Table 5. Showing the management of FBA.
5. Discussion
The aspiration of a foreign object into the airway may result in acute respiratory distress, chronic pulmonary infection, atelectasis and even death. Our review confirmed the earlier findings of Banarjee et al. [14] and Rothman et al. [15] that highest incidence is in children below 3 yrs. Since these children lack molar teeth, edibles placed in the mouth are usually broken up but not chewed which they easily aspirate, especially if the child is running, playing or talking. This age group may also be involved due to immature coordination in the swallowing mechanism. There was a male preponderance in our study which was similar to results reported by other authors [16] [17] . This may be attributed to the more adventurous nature of the male children. In our series 64.86% gave a positive history of foreign body aspiration, compared to 80% in a study by Sinha [18] . Atelectasis was the most frequent radiological finding in our study which concurred with study done by Kaur et al. [19] . Normal
Figure 2. Pie diagram showing the percentage of various types of FBA.
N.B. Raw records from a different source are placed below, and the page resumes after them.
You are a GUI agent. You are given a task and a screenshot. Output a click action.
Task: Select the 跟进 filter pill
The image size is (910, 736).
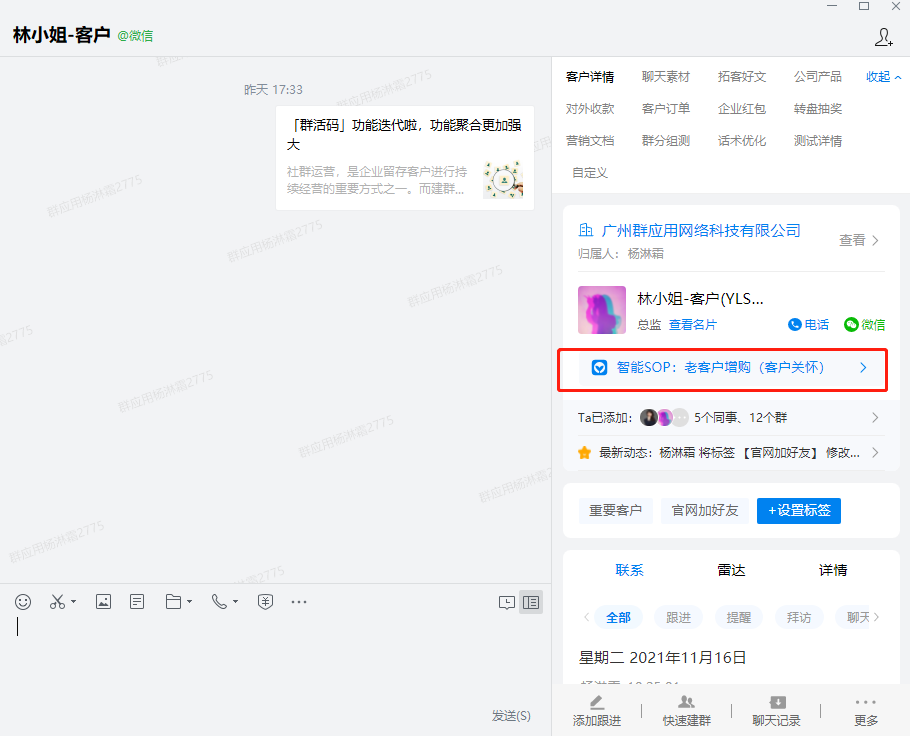(678, 617)
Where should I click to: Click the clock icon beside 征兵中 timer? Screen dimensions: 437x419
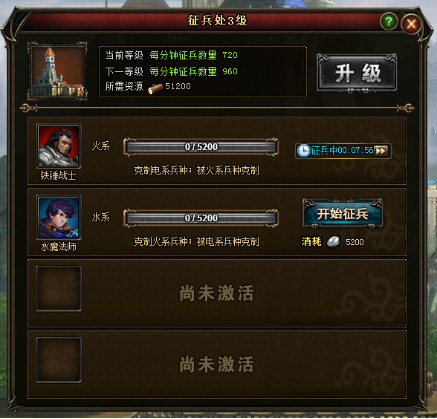click(x=303, y=151)
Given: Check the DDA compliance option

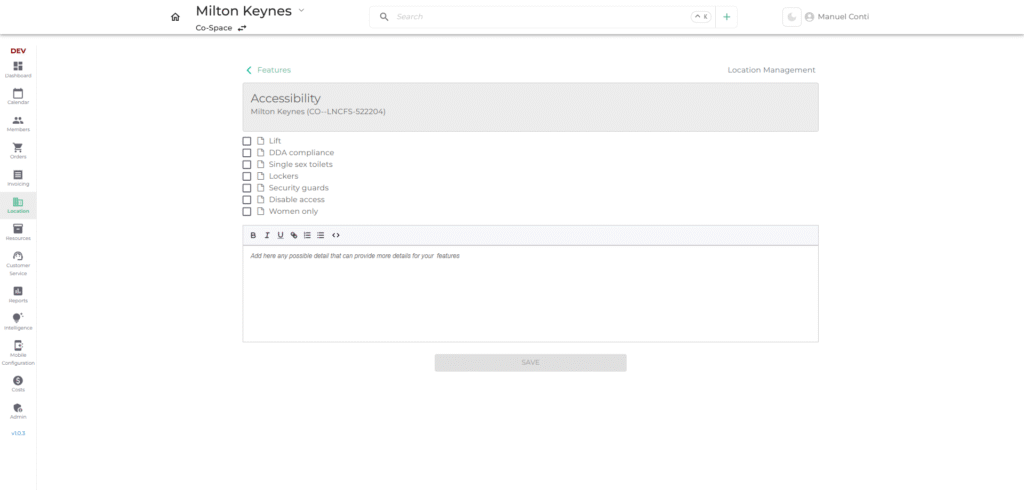Looking at the screenshot, I should [x=247, y=153].
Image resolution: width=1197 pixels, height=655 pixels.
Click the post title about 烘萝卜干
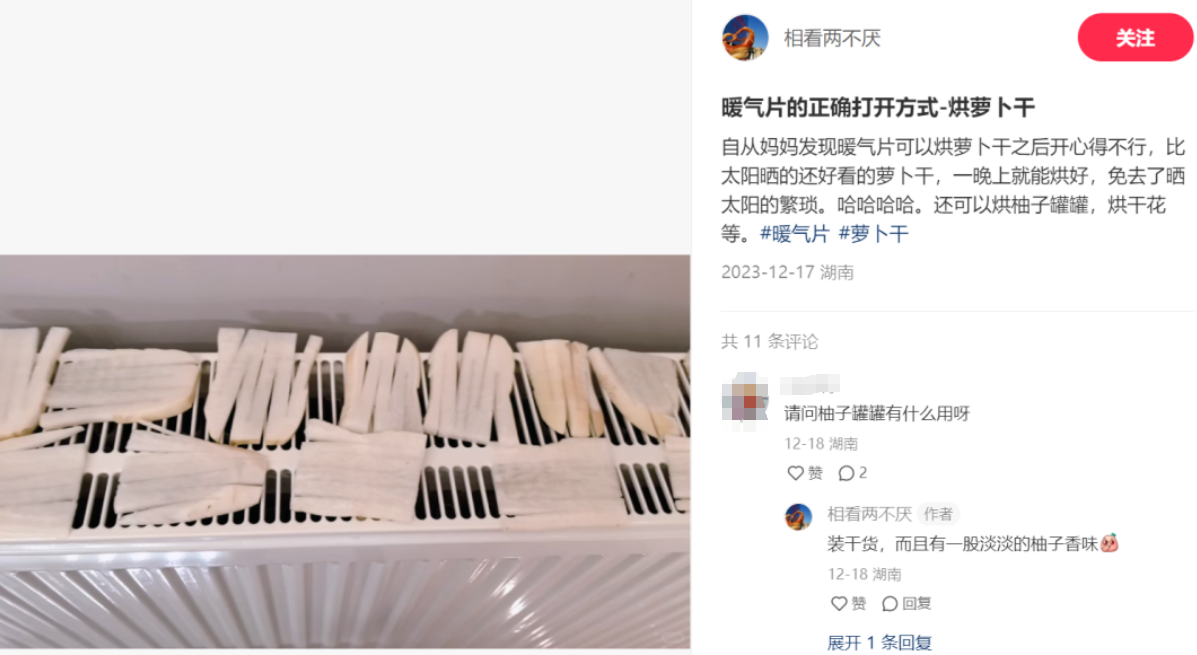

chest X-ray was seen in 27.02% of our cases, while Svedstorm E et al. (3) reported to be 30%. Therefore a normal X-ray does not rule out foreign body aspiration in cases with strong history. It was observed in our study that the sensitivity and specificity of virtual bronchoscopy were 96.5% and 75% respectively, where as Hililogu [2] , Kosucu et al. [1] reported the sensitivity and specificity was 100%. False positive percentage was 5.40% and false negative was 2.70%. A true positive was 75.67% and true negative was 16.21%. False positive is foreign body present on VB but absent on RB. It is due to Intraluminal mucus plug, Bronchial Vegetations, external compressions due to Neurocentric cyst, Lymph nodes [2] . False Negative foreign body absent on VB but present on RB. This cannot be explained but may be because of misinterpretation. One group of authors investigated the use of virtual bronchoscopy in pediatric patients with suspected foreign body concluded that it can correctly identify the position of FB and when the VB is normal without the evidence of endobronchial obstruction, the use of conventional bronchoscopy was not superior in providing relevant additional information and also it is associated with complications like hemorrhage, pneumothorax, air embolism, mediastinal emphysema, arrhythmias and pulmonary infiltrates. Complications of rigid Bronchoscopy are un common but even in experienced hand they do occur. In suspected foreign body aspiration Virtual Bronchoscopy is advantageous. It identifies the foreign body and also localizes the foreign body in the Bronchial lumen. This will shorten the operative time for rigid Bronchoscopy. Virtual Bronchoscopy avoids unnecessary invasive procedure of rigid Bronchoscopy [20] .
Limitations of the study are, VB is costly investigation and not available in all centers. It is available only in Teaching Hospitals and big cities. VB can be done in suspected foreign body aspiration. In definite foreign body aspiration rigid Bronchoscopy is diagnostic as well as therapeutic.
6. Conclusion
Tracheobronchial foreign body aspiration is a serious and potentially fatal condition occurring with higher incidence in younger children aged 1 - 3 years. Virtual bronchoscopy should be considered in cases with suspected foreign body aspiration, when chest X-ray is normal to avoid needless rigid bronchoscopy. Virtual bronchoscopy is useful in screening cases of occult foreign body as it has sensitivity, specificity, and validity. The correct location of foreign body, the possibility of visualizing the lung parenchyma and the possibility of conducting the examination without anaesthesia makes this method viable for different evolution.